══ Supplied data ══

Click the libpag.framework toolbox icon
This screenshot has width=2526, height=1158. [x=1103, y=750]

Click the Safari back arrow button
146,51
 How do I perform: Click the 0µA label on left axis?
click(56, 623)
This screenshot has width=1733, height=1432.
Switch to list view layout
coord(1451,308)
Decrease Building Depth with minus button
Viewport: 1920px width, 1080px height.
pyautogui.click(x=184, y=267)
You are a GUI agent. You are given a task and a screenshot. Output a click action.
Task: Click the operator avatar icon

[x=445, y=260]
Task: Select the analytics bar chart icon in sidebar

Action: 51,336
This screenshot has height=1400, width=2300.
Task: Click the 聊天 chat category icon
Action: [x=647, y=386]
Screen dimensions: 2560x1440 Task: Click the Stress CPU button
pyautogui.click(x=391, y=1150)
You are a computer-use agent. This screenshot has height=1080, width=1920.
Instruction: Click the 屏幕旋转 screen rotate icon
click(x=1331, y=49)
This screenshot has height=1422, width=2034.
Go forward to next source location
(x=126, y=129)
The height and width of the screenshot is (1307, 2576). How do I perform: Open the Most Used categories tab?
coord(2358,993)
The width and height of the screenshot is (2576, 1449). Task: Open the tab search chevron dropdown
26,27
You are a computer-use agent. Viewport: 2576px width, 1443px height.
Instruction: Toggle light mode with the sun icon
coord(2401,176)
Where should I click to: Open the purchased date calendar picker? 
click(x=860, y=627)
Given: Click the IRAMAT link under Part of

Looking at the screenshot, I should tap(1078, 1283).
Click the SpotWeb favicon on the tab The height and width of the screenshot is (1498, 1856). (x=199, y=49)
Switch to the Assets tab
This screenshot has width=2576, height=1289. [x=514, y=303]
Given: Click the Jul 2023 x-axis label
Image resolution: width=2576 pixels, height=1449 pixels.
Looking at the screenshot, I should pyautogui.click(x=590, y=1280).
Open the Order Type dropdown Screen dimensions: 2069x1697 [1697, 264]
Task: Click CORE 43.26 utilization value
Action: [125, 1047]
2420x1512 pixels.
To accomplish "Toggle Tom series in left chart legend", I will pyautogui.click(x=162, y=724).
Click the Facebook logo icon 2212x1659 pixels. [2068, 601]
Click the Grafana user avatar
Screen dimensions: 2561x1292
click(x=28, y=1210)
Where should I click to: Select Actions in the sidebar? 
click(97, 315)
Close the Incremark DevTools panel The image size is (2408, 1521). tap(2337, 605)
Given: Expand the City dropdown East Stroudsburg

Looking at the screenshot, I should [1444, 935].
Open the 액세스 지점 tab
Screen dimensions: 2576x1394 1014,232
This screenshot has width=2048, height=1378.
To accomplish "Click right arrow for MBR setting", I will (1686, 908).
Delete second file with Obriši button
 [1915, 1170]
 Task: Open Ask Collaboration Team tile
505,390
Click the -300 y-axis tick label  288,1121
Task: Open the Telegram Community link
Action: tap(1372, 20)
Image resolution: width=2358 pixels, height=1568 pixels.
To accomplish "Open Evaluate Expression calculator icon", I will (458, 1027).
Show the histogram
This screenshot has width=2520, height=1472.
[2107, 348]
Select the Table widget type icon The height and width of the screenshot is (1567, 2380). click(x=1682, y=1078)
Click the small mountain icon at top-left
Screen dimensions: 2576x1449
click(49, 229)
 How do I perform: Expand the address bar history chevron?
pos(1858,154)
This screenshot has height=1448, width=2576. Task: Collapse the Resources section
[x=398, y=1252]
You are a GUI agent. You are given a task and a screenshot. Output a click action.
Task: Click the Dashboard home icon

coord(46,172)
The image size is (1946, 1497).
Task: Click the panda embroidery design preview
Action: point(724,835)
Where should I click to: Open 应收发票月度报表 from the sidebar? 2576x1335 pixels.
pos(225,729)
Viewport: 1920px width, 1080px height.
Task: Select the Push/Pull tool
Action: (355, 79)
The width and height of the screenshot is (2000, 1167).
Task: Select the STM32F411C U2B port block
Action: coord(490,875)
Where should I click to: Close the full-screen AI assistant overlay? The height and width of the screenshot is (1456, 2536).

═══

** Exercise instructions **
Report all lines in the records that include the string "agent".

** Answer to this problem **
You are a GUI agent. You are given a task and a screenshot. Output a click action.
You are a computer-use agent. This screenshot has height=1080, width=1920.
You are a computer-use agent. Viewport: 2576px width, 1443px height.
You are a GUI agent. You are given a task and a screenshot. Output a click action.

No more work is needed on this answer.